» Dataset entries:
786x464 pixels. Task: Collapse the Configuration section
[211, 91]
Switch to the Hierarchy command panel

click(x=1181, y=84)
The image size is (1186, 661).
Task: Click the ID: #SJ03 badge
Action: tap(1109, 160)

» ASSIGNMENT: Every record must be retyped so that it matches the original exactly.

» TASK OUTPUT:
786x464 pixels. Task: Collapse the Configuration section
[211, 91]
Switch to the Hierarchy command panel

click(x=1181, y=84)
The image size is (1186, 661).
Task: Click the ID: #SJ03 badge
Action: tap(1109, 160)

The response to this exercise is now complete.